ザイオンラインでの停戦交渉に関しても、"ソ連との停戦交渉時、瀬島が同行した日本側とソ連側との間で捕虜抑留についての密約(日本側が捕虜の抑留と使役を自ら申し出たという)が結ばれたとの疑惑が斎藤六郎(全国抑留者補償協議会会長)らにより主張された"とWikipediaにはありました。
ただ、この停戦交渉に関しては誤解のようです。以下はザイ・オンラインから。
誤解は、日本側がワシレフスキー元帥との会見を一貫して「停戦交渉」と記したことから生じている。たしかに「交渉」であれば、双方が意見を述べ合い妥協や合意に至ることになる。
だがソ連側からすれば、無条件降伏した日本軍にはそもそも交渉の余地はない。ワシレフスキー元帥は日本側に「命令」しただけであり、それに対して秦参謀長がいくつかの要望(お願い)を伝えたのが実態だった。“密約”も同じことで、相手が約束する以上、なんらかの対価を差し出さなければならない。だがソ連は一方的に好きなものを奪うことができたのだから、そもそも約束の必要すらないのだ。

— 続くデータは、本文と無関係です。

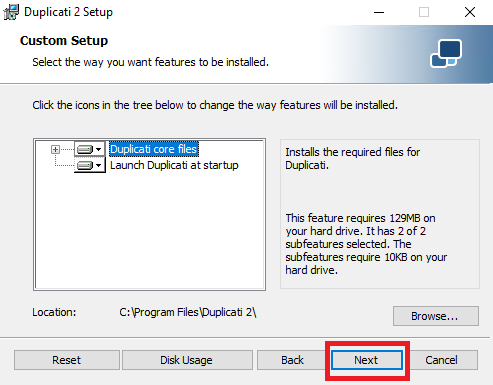The image size is (493, 385).
Task: Open dropdown arrow for Launch Duplicati at startup
Action: tap(98, 165)
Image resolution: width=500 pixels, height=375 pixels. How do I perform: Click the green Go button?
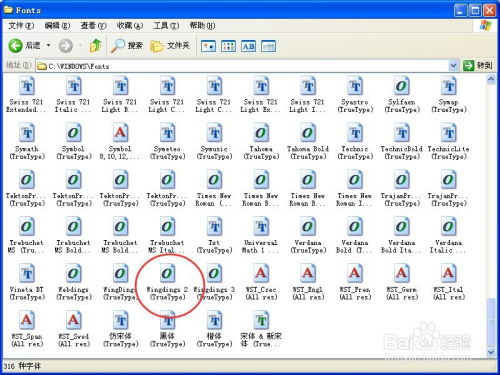(477, 66)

シベリア抑留の正式決定は8月23日にスターリンが署名した「50万人の日本軍軍事捕虜の受け入れ、配置、労働使役について」と題された国家防衛委員会決定No.9898(極秘)によるが、それ以前から日本への宣戦布告と日本人捕虜の抑留が既定の事実だったことはさまざまな証言から明らかになっている。たとえば、日本人捕虜への民主化教育(共産主義の洗脳)を担当したイワン・コワレンコ(元共産党中央委員会国際部副部長)が「日本新聞」(日本人捕虜の宣伝工作のために発行され、収容所内で閲覧された日本語新聞)の編集長を命じられたのは7月末で、まだ日本とソ連とのあいだに戦争は始まっていなかった。
Wikipediaでも"瀬島は、停戦協定の際の極東ソ連軍総司令官アレクサンドル・ヴァシレフスキーと関東軍総参謀長秦彦三郎にはこのような密約を結ぶ権限がなかった"という反論を載せています。さらに"またロシア側資料からそのような密約を証明できる証拠はペレストロイカの情報開示後も全く発見されてはいない"ともありました。

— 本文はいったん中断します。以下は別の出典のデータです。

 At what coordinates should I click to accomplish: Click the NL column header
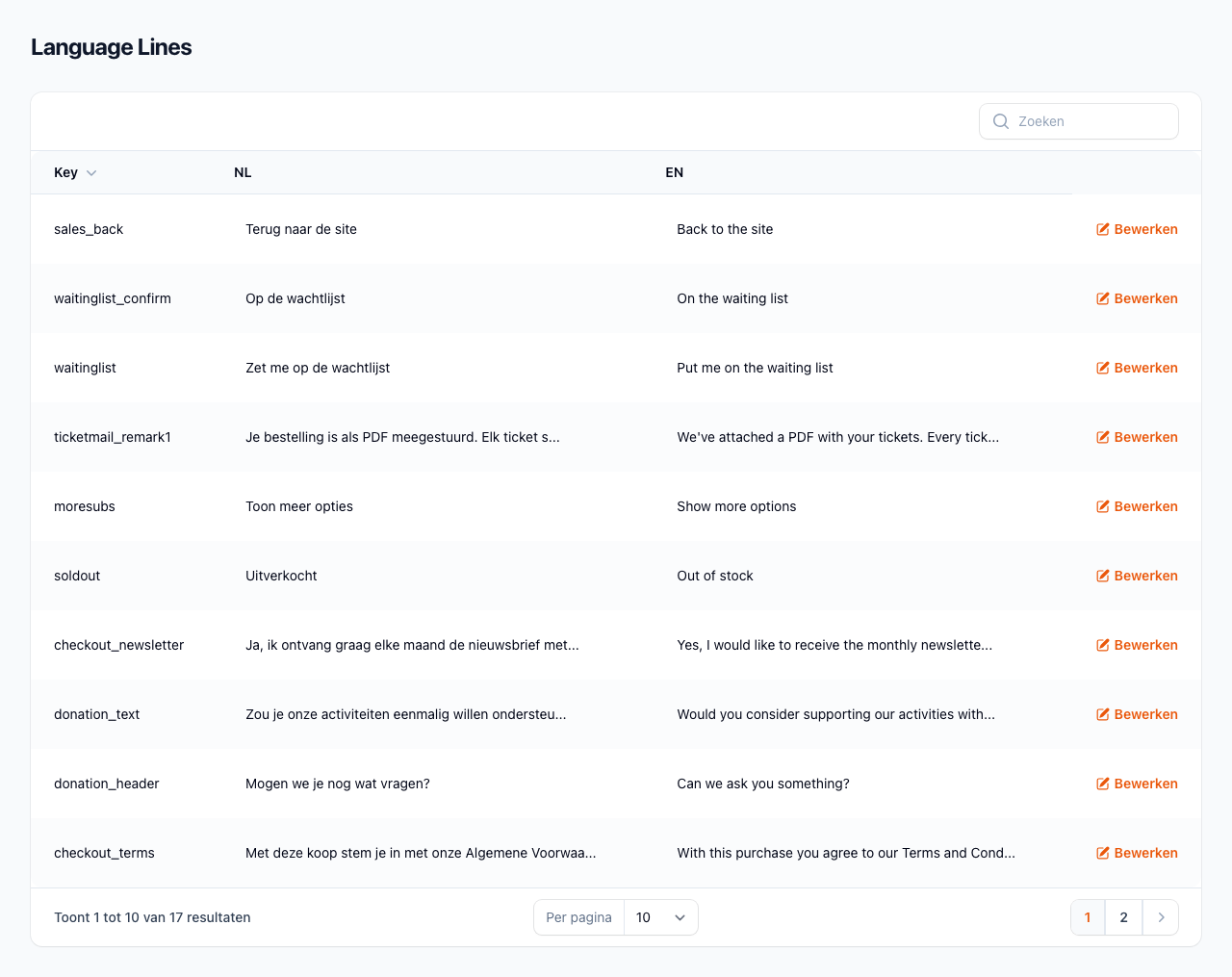pos(243,172)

ということで、瀬島龍三さんらの日本兵の抑留と使役の同意という“密約説”は、濡れ衣でした。
●シベリア抑留に日本の密約はあった?賠償としての捕虜提供の用意
しかし、瀬島龍三さんよりもっと上部、日本側全体として、「日本兵の抑留と使役」に同意する気など微塵もなかったか?と言うと、そういうわけではなかったという証拠があるようなのです。
戦況が悪化した昭和20(1945)年6月から、日本政府は中立条約を結んでいるソ連の仲介でアメリカとの戦争終結を模索しはじめる。鈴木貫太郎首相らは、天皇側近であった近衛文麿元首相を特使としてソ連に派遣し、ソ連首脳と終戦交渉の条件を決め、天皇の裁可を仰ごうとした。

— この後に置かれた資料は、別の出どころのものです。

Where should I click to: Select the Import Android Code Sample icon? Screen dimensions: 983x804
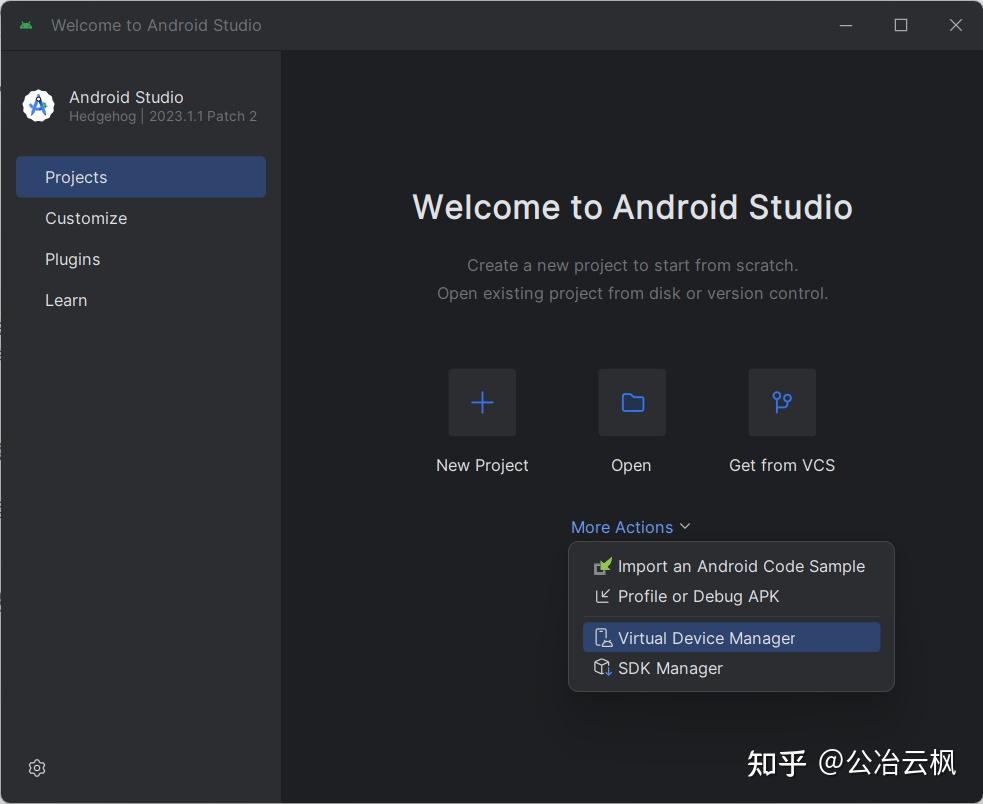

だが敗戦必至の状況で、対等の交渉は望むべくもない。そこでソ連に対する譲歩案として、『対ソ和平交渉の要綱(案)』が極秘裏につくられた。
外務省の『終戦史録』にも掲載されている要綱(案)の第3項「陸海軍軍備」ロの項は、次のように書かれている。
「海外にある軍隊は現地に於て復員し、内地に帰還せしむることに努むるも、止むを得ざれば、当分その若干を現地に残留せしむことに同意す」
さらには第4項「賠償及其他」のイ項は次のように書く。
「賠償として一部の労力を提供することには同意す」
敗戦間際の日本政府は、“国体護持”と引き換えに日本兵をスターリンの奴隷にすることになんの躊躇もなかった。
(引用者注::"国体(こくたい)とは、その国の基礎的な政治の原則を指し、日本語の文脈で使用される際、通常は「天皇を中心とした秩序(政体)」を意味する語となっている。"
Wikipedia)
空気感としては、捕虜としての提供やむなしといった感じだったようです。ひょっとしたらこれには異論があるのではないかな?とWikipediaの
シベリア抑留を読んでみたものの、記載自体がありませんでした。
●婦女子を大量殺人…日本人はソ連軍以外にも多数殺されていた
話が変わるものの、シベリア抑留の実態について。日本軍に対して無条件降伏を求めたポツダム宣言第9項には、「日本軍は武装解除された後、各自の家庭に帰り平和・生産的に生活出来る」とあります。
しかし、ソ連での日本兵の扱いは極めて悪いものでした。シベリア抑留の犠牲者は5万5000人とされているが、『スターリンの捕虜たち』でヴィクトル・カルポフは、新たに公開された公文書をもとに、ソ連領外の満州、北朝鮮、遼東半島の収容所を加えれば死者の総数は9万2000人を超えると述べています。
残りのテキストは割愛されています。